Summary: Part 4 in series "Life’s Too-Short To...," this message addresses workaholism, ending with ways to know if one is a workaholic.

Life’s Too Short To…Work All The Time

Life’s Too Short To…, prt. 4

Wildwind Community Church

David Flowers


In my previous church, Christy and I became friends with a couple – let’s call them George & Liz. I’ve changed the names to protect the innocent. And the not-so-innocent. George and Liz were a young couple who worked on my staff in my previous church.

Liz was a gifted servant and helper. She was also incredibly organized, so I quickly made her the official event registrar. She handled all event registrations, money, permission slips, and all that stuff I can’t stand working with. George seemed to have a heart for our teenage boys, so I spent some time with him and began teaching him to lead a small group. He was faithful, showing up prepared every week, always wanting to learn more.

After some time of working with them I began to detect that all was not well between George and Liz. Liz never outright complained, but I could tell she would have preferred George to spend more time at home. Eventually George and Liz approached me and asked if I’d be willing to see them for marriage counseling in my office. I agreed, and we began to meet. I soon found out that in addition to the technology business he was getting off the ground, George also was into Amway – which was no longer calling itself Amway but was still Amway. When he wasn’t at his business, he was off making his Amway pitches to whatever contacts he could drum up, and when he wasn’t doing that, he was away in Grand Rapids at Amway conventions, listening to talk about dreaming the big dreams and making it all happen for his family. There were even times when George would put his wife and two small children in the car and drive out and park in front of big houses and talk about how one day he was going to buy them a house like that. It was a technique he learned from Amway – something about envisioning the dream. It was all about big houses, fancy cars, swimming pools – you know – “American Dream” kind of stuff.

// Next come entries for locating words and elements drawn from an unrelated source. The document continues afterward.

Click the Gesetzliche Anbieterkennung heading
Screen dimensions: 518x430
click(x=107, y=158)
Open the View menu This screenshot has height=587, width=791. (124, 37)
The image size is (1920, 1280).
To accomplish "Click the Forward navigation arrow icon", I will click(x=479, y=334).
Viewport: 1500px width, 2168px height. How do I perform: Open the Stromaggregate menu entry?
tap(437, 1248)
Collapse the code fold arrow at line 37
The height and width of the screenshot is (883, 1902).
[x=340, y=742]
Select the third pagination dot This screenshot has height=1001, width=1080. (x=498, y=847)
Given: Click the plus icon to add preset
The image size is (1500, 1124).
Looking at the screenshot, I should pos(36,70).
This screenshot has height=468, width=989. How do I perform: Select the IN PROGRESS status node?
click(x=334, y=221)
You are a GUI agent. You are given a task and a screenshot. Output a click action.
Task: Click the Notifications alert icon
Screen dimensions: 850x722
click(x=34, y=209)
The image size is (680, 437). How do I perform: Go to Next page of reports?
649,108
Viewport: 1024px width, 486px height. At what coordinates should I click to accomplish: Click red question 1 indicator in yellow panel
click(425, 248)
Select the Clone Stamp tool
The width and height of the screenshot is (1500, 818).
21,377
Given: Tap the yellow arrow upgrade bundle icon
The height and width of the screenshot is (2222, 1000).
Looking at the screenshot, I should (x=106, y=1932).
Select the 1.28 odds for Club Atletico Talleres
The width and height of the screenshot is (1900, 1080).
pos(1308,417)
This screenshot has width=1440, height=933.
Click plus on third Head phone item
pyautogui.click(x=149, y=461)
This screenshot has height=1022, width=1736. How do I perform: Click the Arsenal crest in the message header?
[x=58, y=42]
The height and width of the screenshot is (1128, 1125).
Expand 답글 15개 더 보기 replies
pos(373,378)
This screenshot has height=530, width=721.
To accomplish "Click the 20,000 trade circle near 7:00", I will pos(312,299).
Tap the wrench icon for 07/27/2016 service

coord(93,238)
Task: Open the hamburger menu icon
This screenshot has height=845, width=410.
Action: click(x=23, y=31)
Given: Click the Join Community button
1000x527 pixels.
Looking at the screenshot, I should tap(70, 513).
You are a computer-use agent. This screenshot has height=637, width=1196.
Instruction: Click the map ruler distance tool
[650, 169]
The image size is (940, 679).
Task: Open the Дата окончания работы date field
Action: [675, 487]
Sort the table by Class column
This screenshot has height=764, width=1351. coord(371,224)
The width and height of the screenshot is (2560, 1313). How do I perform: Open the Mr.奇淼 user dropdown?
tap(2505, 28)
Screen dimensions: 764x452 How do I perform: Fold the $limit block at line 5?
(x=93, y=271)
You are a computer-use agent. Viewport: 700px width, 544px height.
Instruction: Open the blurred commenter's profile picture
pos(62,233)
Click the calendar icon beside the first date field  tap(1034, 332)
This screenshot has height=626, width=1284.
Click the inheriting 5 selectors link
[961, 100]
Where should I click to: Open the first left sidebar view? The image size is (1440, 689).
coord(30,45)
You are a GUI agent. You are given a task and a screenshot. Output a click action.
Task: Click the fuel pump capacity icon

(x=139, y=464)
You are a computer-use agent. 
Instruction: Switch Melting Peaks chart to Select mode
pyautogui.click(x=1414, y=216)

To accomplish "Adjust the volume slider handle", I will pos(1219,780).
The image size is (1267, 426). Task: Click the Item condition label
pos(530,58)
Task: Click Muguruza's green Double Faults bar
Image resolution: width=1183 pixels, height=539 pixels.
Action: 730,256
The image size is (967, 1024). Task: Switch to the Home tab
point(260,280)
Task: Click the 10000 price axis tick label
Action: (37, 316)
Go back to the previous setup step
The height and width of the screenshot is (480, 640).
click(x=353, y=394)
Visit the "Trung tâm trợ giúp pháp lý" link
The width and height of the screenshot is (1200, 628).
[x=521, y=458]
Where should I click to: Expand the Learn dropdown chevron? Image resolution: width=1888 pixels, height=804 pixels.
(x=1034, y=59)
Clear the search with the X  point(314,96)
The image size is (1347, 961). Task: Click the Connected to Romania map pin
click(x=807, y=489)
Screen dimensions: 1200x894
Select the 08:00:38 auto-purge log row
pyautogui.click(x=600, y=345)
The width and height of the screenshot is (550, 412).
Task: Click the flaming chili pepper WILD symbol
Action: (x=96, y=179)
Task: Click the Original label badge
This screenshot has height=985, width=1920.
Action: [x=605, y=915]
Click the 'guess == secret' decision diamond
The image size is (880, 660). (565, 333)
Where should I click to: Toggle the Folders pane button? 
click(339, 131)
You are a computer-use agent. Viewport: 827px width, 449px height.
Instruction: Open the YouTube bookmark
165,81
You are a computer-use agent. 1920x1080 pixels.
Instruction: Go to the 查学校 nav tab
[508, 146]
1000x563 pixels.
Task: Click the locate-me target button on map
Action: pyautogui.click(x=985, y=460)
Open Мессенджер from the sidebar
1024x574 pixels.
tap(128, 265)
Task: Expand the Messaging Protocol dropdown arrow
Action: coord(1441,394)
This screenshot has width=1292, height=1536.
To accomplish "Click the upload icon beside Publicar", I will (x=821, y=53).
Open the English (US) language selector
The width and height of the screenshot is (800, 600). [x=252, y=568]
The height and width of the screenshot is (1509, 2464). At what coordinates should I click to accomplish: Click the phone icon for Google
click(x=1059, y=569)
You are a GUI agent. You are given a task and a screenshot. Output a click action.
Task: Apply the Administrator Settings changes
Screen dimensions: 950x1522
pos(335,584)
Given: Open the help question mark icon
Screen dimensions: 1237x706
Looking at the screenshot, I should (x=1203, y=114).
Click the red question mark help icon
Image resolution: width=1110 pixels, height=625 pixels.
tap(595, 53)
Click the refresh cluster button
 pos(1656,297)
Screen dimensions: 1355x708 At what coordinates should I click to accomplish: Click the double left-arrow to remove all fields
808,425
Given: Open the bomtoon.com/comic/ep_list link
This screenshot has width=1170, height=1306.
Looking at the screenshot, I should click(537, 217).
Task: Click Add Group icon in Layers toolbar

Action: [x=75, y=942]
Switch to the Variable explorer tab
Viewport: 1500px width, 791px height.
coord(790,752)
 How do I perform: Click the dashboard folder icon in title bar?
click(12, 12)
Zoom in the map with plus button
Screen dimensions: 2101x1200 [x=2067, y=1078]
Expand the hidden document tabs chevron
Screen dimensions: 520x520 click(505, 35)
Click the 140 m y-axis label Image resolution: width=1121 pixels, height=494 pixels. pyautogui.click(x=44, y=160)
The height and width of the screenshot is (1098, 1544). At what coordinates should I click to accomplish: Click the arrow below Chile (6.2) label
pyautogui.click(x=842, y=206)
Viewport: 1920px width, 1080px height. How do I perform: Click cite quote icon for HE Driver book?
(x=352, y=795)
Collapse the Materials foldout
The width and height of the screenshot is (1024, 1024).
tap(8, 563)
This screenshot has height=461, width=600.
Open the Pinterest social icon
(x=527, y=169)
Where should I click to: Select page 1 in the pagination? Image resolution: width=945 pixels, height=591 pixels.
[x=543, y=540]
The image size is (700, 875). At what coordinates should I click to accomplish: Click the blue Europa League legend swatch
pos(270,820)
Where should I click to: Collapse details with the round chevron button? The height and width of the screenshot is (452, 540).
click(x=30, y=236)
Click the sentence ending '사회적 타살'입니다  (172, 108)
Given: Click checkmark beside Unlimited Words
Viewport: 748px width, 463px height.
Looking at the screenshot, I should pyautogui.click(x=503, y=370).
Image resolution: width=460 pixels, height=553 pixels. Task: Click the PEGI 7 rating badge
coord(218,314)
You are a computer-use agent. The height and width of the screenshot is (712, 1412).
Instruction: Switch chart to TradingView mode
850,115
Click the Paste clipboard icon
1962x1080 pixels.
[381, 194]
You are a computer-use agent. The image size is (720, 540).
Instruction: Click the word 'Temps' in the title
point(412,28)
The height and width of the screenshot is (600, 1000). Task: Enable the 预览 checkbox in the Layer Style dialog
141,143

One evening as we sat in my office talking I had George look at Liz and I said, “George, did it ever occur to you that in reaching for one dream you might lose the other? George, listen to me. If you don’t start hearing your wife’s heart, you’re going to lose your family.” He said, “I don’t think so.” Liz looked at the floor and didn’t say anything at all.

This is the first time I encountered the phenomenon of married single motherhood. That’s what Liz was – a married single mother. Folks, life’s too short to work all the time. Even if you don’t lose them physically or emotionally, you’re going to miss out on the best years of your life, and you’ll never make the best memories you could have made. Last week I said you can’t hang on to a grudge and still receive all that God has for you. In the same way, you cannot invest the same amount of energy into building both a career and a family. Ultimately there will be times when something’s gotta give, and the thing that gives can only be your family so many times before you will lose them. It’s not a question of if, but a question of when.

George did lose Liz. Turns out several months later Liz found out George had been having an affair with his secretary – it had been going on for two or three months. Liz filed for divorce. A year later I met George for lunch. We were reminiscing about the good old days of working together in ministry and hanging out with each other. He got tears in his eyes after a while, and he said, “You know, I’d give anything to have Liz back, and to have my kids with me. Do you think she’d take me back? If only I had known this was going to happen. I know you said it would, but I just never thought it really would.” I wanted to put my arm on his shoulder and with deep sincerity say, “George, my friend, I know you are hurting. But what on God’s green earth did you think was going to happen? How much can you expect someone else to tolerate?” But I sat and listened, and said nothing. Liz never did take him back and three years later Christy and I had the bizarre experience of sitting on the sidelines of a soccer game where our girls were on a team with their daughter. George sat on one side of us with his new girlfriend (not the one he had had the affair with) and Liz sat on the other with her new boyfriend. It was surreal. And once again it was painful.